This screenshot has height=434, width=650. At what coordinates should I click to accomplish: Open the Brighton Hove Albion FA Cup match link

__________

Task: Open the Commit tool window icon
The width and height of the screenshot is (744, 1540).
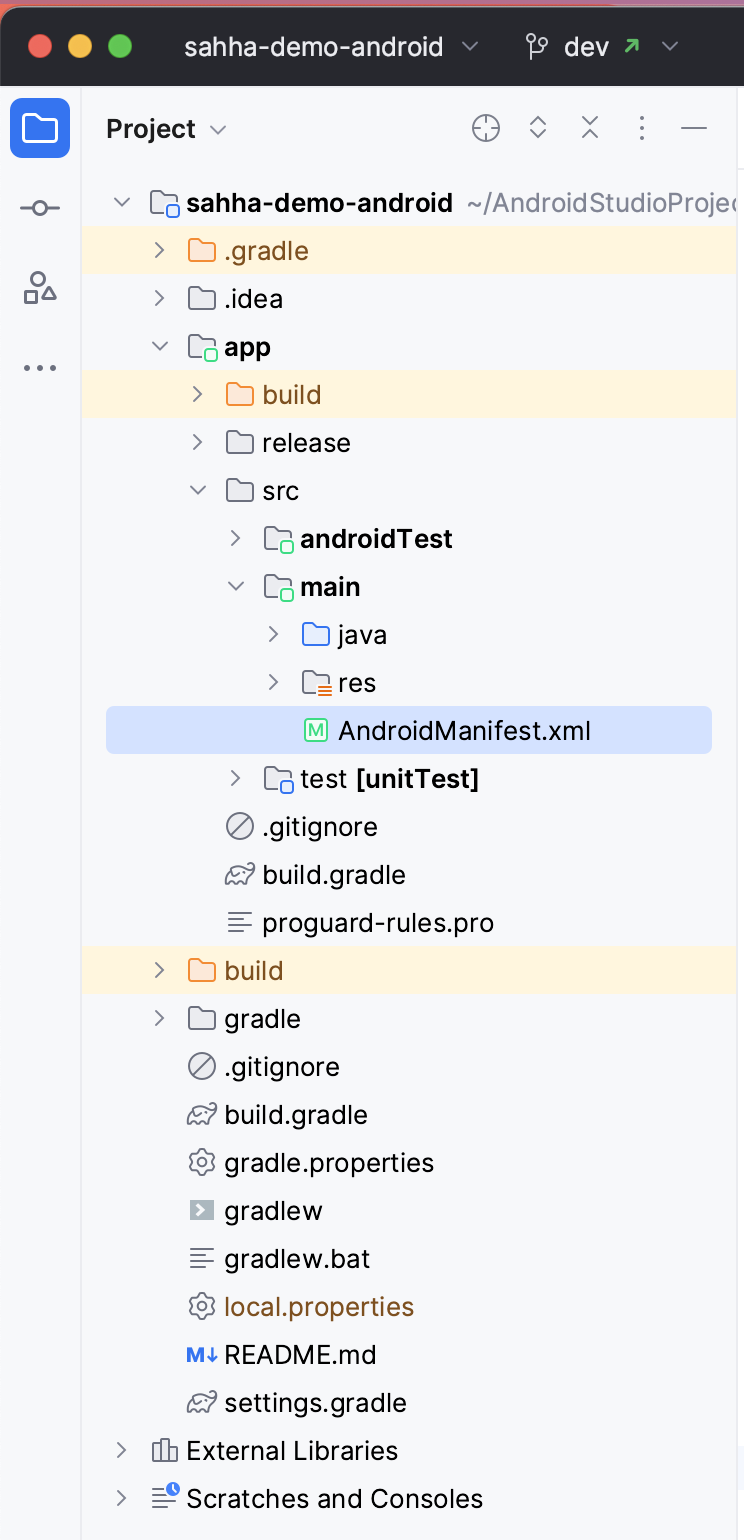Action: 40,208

__________

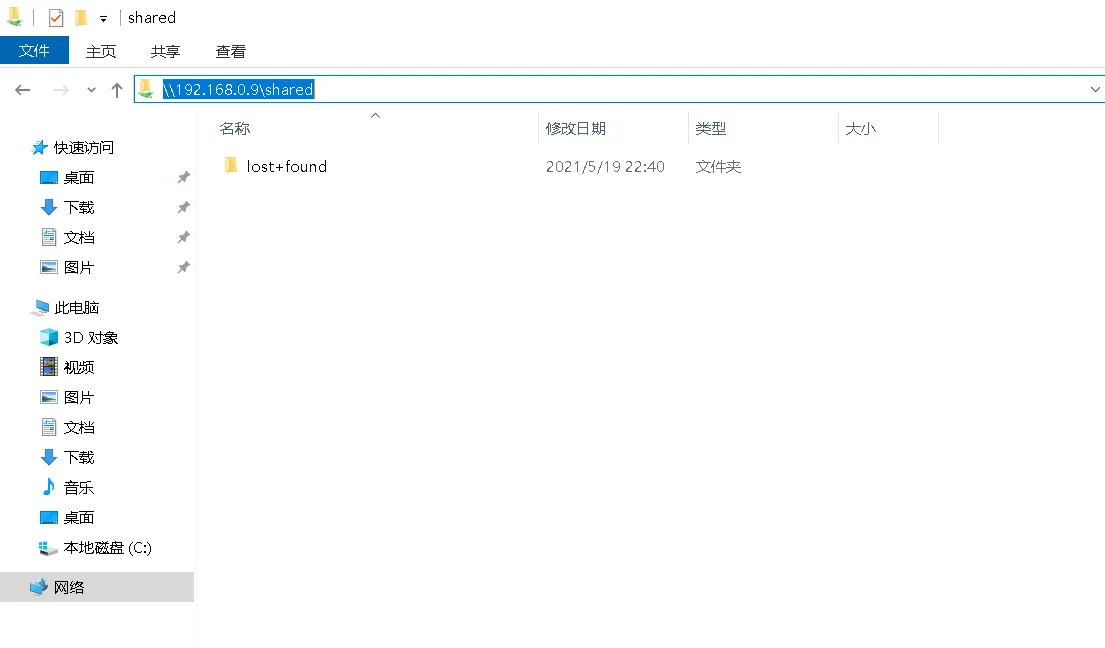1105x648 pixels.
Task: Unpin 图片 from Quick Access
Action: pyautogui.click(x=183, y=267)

__________

What is the number of lines in the records that include "Open"? Answer with that number alone.

2